▸ Aim of the exercise:
Every record below, from first to last, should be copied exactly; leave the pictures out.
Segment Start: Source material
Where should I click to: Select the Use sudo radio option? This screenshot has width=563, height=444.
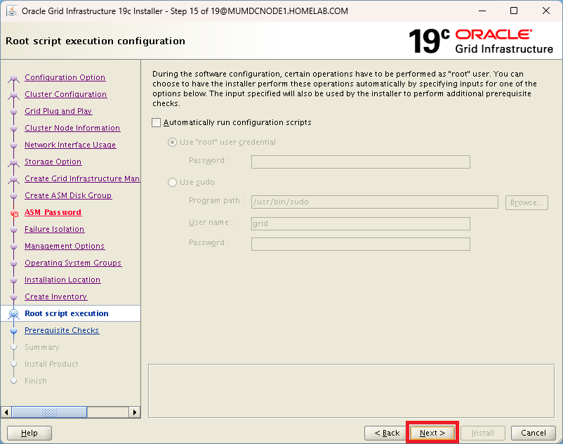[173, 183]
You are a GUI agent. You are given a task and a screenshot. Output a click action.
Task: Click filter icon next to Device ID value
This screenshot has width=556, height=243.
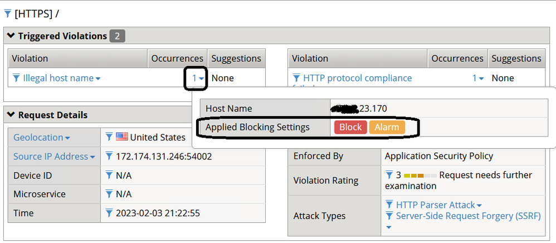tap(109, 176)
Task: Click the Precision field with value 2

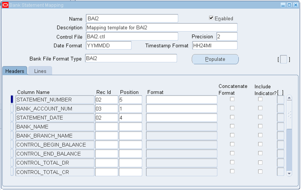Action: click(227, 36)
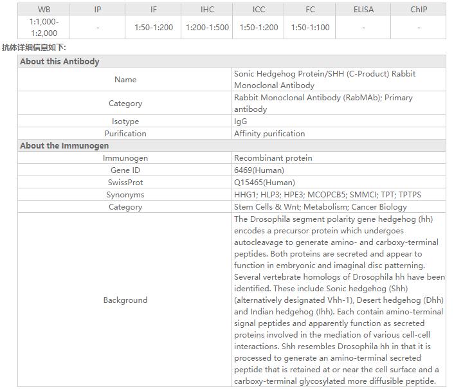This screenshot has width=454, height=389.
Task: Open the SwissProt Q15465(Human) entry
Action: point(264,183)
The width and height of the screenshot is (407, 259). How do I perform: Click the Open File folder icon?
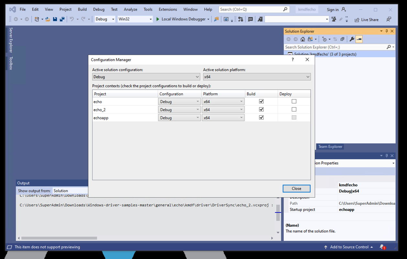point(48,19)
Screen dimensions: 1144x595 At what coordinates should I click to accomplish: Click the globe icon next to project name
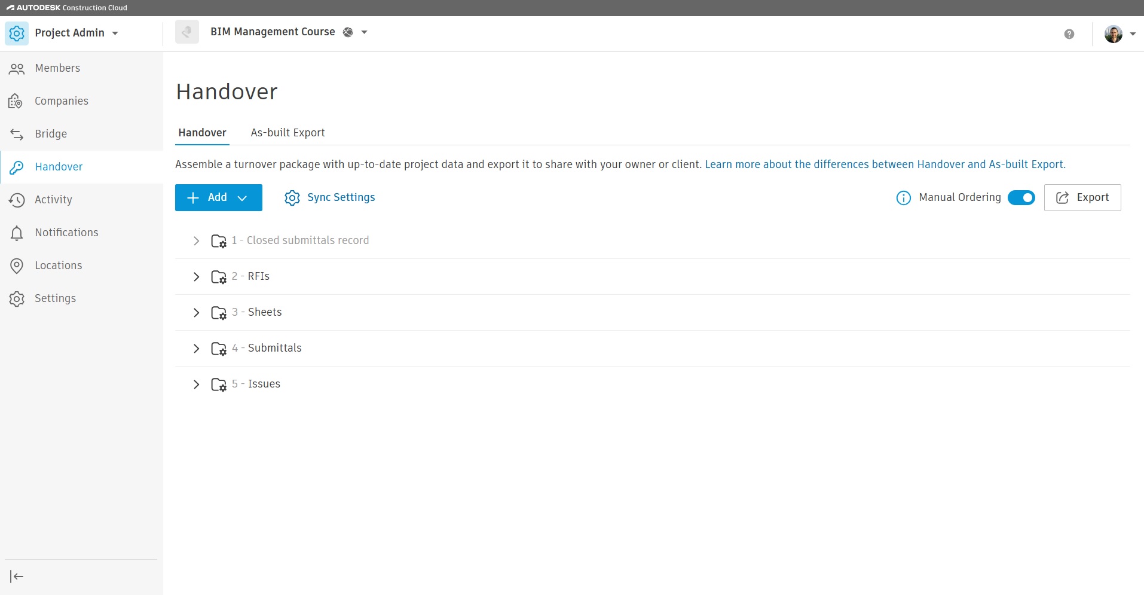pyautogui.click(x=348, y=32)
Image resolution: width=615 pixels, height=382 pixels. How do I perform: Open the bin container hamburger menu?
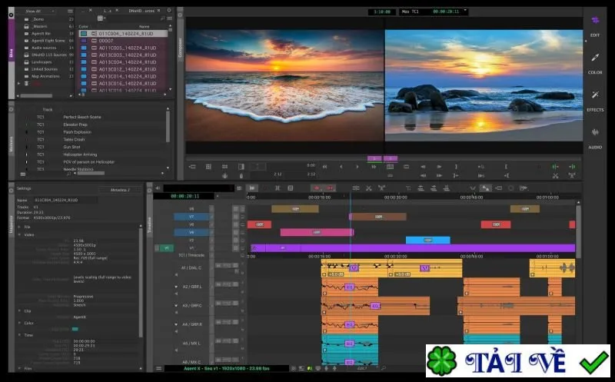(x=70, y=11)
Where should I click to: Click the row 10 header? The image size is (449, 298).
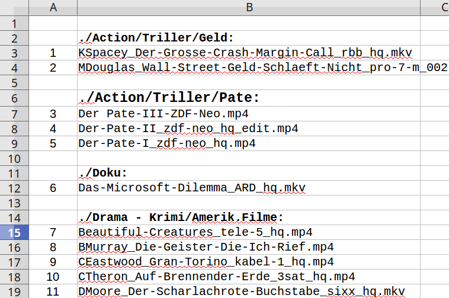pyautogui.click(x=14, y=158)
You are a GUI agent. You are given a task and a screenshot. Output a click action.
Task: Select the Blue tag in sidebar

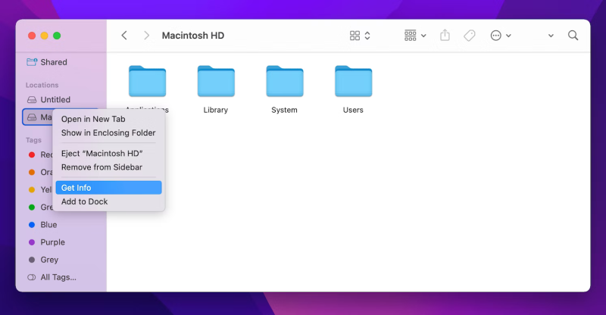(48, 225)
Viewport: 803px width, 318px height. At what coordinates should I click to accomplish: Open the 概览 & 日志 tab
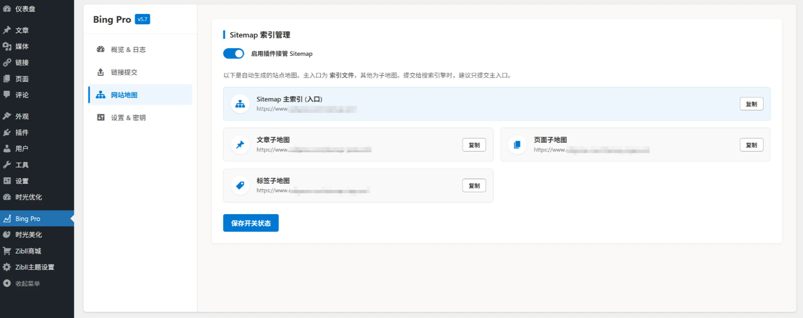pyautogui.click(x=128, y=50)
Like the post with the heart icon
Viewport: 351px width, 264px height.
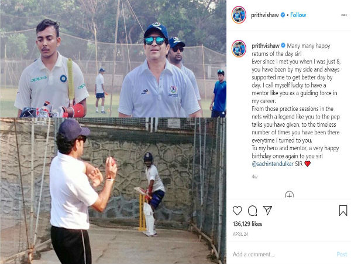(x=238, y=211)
Segment End: Source material
▸ Solution to this problem:
Where should I click to: Select the Use sudo radio option? This screenshot has width=563, height=444.
[173, 183]
You are a GUI agent. You are given a task and a screenshot. Output a click action.
Task: Click filter icon next to Device ID value
This screenshot has width=556, height=243.
tap(109, 176)
Task: Click the Precision field with value 2

Action: click(227, 36)
This screenshot has width=454, height=389.
Task: Open the SwissProt Q15465(Human) entry
Action: point(264,183)
The width and height of the screenshot is (407, 259). How do I perform: Click the Open File folder icon?
point(48,19)
Screen dimensions: 1144x595 At what coordinates should I click to accomplish: Click the globe icon next to project name
pyautogui.click(x=348, y=32)
Image resolution: width=615 pixels, height=382 pixels. How do I perform: Open the bin container hamburger menu?
(x=70, y=11)
Where should I click to: Click the row 10 header? The image size is (449, 298).
pyautogui.click(x=14, y=158)
You are a GUI agent. You are given a task and a screenshot. Output a click action.
Task: Select the Blue tag in sidebar

(48, 225)
Viewport: 803px width, 318px height. At what coordinates should I click to accomplish: Open the 概览 & 日志 tab
pyautogui.click(x=128, y=50)
Like the post with the heart icon
Viewport: 351px width, 264px height.
(x=238, y=211)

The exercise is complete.